OPDRACHT 1: Neem uit het krantenartikel over vrijen en trouwen letterlijk het stuk over van "Deze rubriek wordt" tot en met "volgende aangevuld worden.".
OPDRACHT 2: Schrijf een vervolg op het krantenartikel over vrijen en trouwen dat begint na de laatste zin.

CuBra

INHOUD VAN DELFT
HOME

Deze rubriek wordt geredigeerd door Ben van de Pol

Nieuwe Tilburgsche Courant - zaterdag 30 november 1929

 

 

Van vroeger dagen 142: Van vrijen en trouwen 2

 

"Van praat komt praat" zegt men om te waarschuwen tegen lastertaal, of om tot voorzichtigheid in spreken aan te manen. Dan klinkt "van bruiloften komen bruiloften" heel wat opwekkender, al is misschien 't eerste meer waar in de gevolgen. Stellig zijn echter feesten menigmaal aanleiding tot nieuwe feestpartijen, sterker nog: folkloristisch staat vast, dat vaak feesten aangelegd worden met de bedoeling de jeugd op die manier tot elkaar in contact te brengen. Gaven we in 'n vorig opstel enkele gebruiken in verband met vrijen en trouwen, deze kunnen alsnog met het volgende aangevuld worden.

GETOONDE GEGEVENS:
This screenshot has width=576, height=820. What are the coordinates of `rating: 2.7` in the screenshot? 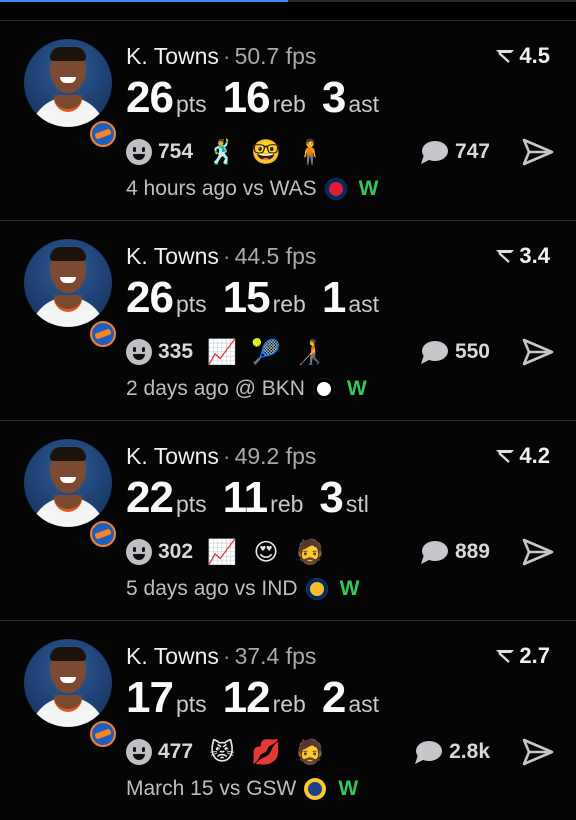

==

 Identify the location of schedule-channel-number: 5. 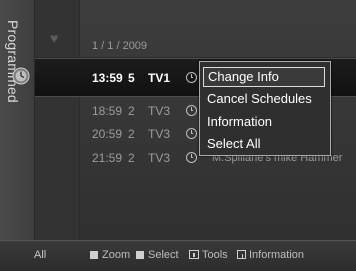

ANTWOORDRUIMTE 1:
Deze rubriek wordt geredigeerd door Ben van de Pol

Nieuwe Tilburgsche Courant - zaterdag 30 november 1929

 

 

Van vroeger dagen 142: Van vrijen en trouwen 2

 

"Van praat komt praat" zegt men om te waarschuwen tegen lastertaal, of om tot voorzichtigheid in spreken aan te manen. Dan klinkt "van bruiloften komen bruiloften" heel wat opwekkender, al is misschien 't eerste meer waar in de gevolgen. Stellig zijn echter feesten menigmaal aanleiding tot nieuwe feestpartijen, sterker nog: folkloristisch staat vast, dat vaak feesten aangelegd worden met de bedoeling de jeugd op die manier tot elkaar in contact te brengen. Gaven we in 'n vorig opstel enkele gebruiken in verband met vrijen en trouwen, deze kunnen alsnog met het volgende aangevuld worden.

ANTWOORDRUIMTE 2:
 

Op den bruiloftsdag werd voorheen druk gedanst. Vandaar het spreekwoord: "Men kan wel dansen, al is 't niet met de bruid." Ook moest het bed, waarop het jonge paar den eersten huwelijksnacht zou doorbrengen, het dikwijls ontgelden en bij de meer welgestelden liet men ook de slaapkamer (en tegenwoordig nog) niet ongemoeid. Zoo werden bijv. stroopoppen onder de dekens verborgen, of andere voorwerpen, die in normale omstandigheden in geen bed thuishooren, zooals de nachtspiegel. Dan naaide men de lakens aan elkaar, of nam de onderlagen uit het bed, zoodat de jonggehuwden bij het zich neervlijen op den grond terecht kwamen. Van alles werd en wordt verzonnen om het bed "onklaar" te maken.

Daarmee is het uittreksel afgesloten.